◆ Directive:
In the code excerpt on visualizing callback data, how is the DIFF column calculated?

◆ Selection:
Users are free to process this callback data now however they like, with typical
Python tools: analyze, visualize, interpret, etc. 

In [None]:
# Visualize revenue difference between carriers across booking curve

import altair as alt

alt.Chart(summary.callback_data.to_dataframe("daily").eval("DIFF = AL1 - AL2")).mark_line().encode(
    x=alt.X("days_prior", scale=alt.Scale(reverse=True)),
    y="DIFF",
    color="sample:N",
)

In [None]:
# Visualize "nogo" passengers over time, by market and segment

nogo = (
    summary.callback_data.to_dataframe("daily")
    .set_index(["days_prior", "sample"])
    .drop(columns=["trial", "AL1", "AL2"])
)
nogo.columns = pd.MultiIndex.from_tuples(nogo.columns.str.split(".").to_list())
nogo.columns.names = ["nogo", "orig", "dest", "segment"]
nogo = nogo.stack([1, 2, 3], future_stack=True).dropna().reset_index()

mean_nogo = nogo.groupby(["days_prior", "orig", "dest", "segment"]).nogo.mean().reset_index()
mean_nogo["market"] = mean_nogo.orig + "-" + mean_nogo.dest

alt.Chart(mean_nogo).mark_line().encode(
    x=alt.X("days_prior", scale=alt.Scale(reverse=True)),
    y="nogo",
    color="segment:N",
    strokeWidth="market:N",
    strokeDash="market:N",
)

◆ Provided data:
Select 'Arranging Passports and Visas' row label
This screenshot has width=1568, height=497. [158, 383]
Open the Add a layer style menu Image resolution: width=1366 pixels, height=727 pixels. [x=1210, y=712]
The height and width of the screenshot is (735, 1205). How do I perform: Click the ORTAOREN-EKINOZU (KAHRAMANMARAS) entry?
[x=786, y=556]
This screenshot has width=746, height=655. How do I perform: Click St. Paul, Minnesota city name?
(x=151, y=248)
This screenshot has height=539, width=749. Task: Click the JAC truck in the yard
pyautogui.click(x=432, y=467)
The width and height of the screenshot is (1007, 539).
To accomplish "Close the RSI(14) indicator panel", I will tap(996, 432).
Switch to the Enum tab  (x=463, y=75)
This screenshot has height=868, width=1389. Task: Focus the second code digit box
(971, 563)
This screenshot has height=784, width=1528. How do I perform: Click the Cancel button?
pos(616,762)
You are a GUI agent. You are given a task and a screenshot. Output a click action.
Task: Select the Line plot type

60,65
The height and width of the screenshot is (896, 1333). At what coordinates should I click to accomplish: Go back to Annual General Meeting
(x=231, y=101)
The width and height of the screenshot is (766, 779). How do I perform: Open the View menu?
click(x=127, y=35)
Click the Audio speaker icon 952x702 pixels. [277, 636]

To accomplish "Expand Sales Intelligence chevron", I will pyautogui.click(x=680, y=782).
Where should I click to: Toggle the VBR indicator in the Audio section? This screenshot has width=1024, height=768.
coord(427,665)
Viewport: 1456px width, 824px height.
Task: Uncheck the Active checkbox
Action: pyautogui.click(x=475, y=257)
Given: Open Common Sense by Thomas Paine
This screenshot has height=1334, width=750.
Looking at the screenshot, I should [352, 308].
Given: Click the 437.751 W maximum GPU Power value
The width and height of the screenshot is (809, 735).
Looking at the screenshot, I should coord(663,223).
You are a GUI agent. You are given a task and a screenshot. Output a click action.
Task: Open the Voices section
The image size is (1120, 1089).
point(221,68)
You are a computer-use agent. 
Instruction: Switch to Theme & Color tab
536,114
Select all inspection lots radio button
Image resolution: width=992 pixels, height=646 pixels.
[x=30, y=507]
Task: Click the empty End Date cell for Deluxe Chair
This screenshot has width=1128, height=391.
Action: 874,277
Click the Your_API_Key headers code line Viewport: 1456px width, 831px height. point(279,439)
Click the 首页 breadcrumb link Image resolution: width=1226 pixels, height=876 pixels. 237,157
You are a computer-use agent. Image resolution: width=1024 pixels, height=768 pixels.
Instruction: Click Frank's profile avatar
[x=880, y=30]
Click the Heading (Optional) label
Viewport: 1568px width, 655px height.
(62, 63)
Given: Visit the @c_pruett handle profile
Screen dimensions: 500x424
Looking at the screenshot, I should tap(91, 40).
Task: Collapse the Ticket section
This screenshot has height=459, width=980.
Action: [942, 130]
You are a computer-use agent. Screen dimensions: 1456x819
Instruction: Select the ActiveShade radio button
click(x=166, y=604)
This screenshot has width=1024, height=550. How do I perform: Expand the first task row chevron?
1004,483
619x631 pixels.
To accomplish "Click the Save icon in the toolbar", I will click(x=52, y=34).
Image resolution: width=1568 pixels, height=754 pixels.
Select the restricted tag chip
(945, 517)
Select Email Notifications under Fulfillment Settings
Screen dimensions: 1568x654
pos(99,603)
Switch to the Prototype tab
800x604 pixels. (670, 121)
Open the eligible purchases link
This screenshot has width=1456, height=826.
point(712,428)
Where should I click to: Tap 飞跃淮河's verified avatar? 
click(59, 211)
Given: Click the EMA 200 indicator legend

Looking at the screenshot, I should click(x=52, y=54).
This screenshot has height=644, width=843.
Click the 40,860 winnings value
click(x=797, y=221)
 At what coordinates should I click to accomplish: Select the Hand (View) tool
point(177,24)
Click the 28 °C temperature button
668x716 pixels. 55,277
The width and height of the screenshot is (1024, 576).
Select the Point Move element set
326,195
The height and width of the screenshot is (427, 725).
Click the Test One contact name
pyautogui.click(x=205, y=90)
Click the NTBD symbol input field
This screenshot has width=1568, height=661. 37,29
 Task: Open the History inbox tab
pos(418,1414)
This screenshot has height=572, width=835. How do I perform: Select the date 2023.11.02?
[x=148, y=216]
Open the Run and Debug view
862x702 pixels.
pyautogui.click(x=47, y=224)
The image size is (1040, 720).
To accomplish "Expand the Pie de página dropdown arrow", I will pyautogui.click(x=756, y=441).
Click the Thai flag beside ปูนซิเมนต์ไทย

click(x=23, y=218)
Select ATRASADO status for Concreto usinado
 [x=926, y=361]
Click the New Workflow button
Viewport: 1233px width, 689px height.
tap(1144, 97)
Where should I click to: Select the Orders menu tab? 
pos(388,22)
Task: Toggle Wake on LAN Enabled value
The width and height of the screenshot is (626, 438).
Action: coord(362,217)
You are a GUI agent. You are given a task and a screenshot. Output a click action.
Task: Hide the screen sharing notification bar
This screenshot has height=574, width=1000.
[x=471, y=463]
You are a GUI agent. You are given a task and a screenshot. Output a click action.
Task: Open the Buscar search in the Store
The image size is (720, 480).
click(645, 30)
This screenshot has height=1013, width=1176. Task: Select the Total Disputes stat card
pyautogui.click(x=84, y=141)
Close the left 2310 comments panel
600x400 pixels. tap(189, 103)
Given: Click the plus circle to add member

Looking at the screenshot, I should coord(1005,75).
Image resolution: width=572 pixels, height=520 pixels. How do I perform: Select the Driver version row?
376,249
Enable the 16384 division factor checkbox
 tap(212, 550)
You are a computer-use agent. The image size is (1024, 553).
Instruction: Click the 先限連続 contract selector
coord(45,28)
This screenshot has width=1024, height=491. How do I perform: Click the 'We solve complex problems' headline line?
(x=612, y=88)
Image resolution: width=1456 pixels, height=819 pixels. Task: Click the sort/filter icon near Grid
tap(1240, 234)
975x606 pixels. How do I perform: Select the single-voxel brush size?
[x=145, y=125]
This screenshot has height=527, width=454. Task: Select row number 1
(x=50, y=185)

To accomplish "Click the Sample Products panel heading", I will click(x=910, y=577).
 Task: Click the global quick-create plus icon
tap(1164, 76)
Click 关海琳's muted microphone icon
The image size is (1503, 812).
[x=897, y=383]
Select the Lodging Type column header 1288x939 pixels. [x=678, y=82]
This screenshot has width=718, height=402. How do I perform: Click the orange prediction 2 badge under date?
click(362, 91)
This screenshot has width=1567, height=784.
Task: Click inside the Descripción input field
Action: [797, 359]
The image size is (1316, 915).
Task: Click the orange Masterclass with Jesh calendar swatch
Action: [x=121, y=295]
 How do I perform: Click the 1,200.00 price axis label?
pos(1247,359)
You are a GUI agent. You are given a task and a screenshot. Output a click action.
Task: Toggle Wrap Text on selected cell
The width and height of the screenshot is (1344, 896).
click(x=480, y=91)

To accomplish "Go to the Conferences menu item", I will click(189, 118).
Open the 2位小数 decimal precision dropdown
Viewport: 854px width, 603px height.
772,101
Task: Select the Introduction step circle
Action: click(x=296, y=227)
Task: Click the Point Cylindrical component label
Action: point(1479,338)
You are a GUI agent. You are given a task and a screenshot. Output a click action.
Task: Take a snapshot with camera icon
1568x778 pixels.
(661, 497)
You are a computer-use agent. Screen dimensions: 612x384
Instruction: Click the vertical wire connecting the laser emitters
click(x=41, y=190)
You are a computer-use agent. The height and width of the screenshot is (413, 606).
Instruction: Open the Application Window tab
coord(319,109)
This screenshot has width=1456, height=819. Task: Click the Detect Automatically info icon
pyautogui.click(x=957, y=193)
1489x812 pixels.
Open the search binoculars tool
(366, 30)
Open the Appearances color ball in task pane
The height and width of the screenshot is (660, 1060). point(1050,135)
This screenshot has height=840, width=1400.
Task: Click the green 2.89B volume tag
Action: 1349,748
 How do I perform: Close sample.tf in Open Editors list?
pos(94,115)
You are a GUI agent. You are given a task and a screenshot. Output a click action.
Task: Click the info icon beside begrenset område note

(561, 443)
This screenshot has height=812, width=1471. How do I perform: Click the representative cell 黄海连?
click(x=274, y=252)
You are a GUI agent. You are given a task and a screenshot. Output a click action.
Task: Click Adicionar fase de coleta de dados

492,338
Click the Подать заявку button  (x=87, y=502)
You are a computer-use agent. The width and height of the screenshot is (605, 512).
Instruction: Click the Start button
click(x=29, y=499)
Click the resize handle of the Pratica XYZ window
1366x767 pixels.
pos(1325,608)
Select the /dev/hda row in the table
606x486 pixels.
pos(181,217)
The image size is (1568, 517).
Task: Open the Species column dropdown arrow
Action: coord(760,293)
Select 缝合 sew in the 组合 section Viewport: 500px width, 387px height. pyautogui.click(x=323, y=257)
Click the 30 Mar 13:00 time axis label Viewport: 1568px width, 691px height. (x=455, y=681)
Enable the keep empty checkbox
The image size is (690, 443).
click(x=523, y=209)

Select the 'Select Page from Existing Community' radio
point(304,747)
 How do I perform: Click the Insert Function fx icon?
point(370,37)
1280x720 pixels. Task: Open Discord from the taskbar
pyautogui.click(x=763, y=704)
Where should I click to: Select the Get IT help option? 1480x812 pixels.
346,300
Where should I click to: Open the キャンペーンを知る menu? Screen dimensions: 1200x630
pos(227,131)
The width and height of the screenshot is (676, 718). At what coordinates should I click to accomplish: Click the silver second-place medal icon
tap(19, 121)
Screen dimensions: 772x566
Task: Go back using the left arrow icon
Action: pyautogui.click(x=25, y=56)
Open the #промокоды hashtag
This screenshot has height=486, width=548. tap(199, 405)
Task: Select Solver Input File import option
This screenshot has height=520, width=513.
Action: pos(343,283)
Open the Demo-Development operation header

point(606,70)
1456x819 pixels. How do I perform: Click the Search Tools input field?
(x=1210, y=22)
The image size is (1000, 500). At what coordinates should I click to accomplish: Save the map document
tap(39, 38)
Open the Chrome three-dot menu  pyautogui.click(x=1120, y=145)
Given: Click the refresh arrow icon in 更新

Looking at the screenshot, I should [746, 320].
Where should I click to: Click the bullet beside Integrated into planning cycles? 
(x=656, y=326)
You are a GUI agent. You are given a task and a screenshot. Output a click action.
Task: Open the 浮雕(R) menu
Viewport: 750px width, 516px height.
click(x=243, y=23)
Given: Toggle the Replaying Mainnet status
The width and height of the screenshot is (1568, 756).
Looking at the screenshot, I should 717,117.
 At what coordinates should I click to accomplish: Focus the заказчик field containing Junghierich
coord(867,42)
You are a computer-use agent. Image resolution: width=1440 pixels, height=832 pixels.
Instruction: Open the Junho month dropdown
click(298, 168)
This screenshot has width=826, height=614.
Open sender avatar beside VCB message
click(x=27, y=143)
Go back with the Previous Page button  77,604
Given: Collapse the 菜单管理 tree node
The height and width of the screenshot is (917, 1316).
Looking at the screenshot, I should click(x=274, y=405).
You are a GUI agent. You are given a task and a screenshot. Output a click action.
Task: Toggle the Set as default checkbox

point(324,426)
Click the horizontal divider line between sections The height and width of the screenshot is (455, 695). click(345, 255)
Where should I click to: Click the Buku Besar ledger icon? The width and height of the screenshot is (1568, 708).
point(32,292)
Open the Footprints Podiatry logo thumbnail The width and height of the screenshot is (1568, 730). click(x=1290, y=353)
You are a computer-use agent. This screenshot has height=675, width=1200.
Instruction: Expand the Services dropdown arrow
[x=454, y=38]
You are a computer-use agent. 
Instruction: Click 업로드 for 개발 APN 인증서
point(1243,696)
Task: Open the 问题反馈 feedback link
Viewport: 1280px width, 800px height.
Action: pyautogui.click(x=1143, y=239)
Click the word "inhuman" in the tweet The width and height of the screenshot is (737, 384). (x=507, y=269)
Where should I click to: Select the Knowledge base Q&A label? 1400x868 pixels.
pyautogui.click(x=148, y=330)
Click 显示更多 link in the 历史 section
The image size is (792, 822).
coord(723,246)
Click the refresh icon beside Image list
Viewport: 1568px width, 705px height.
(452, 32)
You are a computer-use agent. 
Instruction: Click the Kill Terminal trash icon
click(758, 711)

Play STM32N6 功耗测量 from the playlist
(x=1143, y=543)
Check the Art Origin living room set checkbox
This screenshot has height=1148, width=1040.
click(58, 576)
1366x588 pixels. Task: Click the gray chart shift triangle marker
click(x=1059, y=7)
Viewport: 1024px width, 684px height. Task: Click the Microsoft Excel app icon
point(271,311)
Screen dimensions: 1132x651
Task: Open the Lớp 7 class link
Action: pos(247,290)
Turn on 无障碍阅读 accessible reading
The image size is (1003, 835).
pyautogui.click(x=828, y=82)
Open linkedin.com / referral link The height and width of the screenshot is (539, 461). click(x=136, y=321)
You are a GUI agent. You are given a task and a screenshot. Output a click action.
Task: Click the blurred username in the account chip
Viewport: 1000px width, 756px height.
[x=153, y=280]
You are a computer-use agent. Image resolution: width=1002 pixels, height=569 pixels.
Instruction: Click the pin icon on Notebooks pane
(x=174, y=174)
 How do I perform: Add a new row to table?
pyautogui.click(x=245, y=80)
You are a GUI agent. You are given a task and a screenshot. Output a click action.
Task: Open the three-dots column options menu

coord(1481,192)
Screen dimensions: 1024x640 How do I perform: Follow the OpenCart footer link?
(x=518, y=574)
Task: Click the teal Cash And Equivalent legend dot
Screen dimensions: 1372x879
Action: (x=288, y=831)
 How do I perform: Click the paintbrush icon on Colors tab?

◆ Task response:
DIFF is AL1 minus AL2.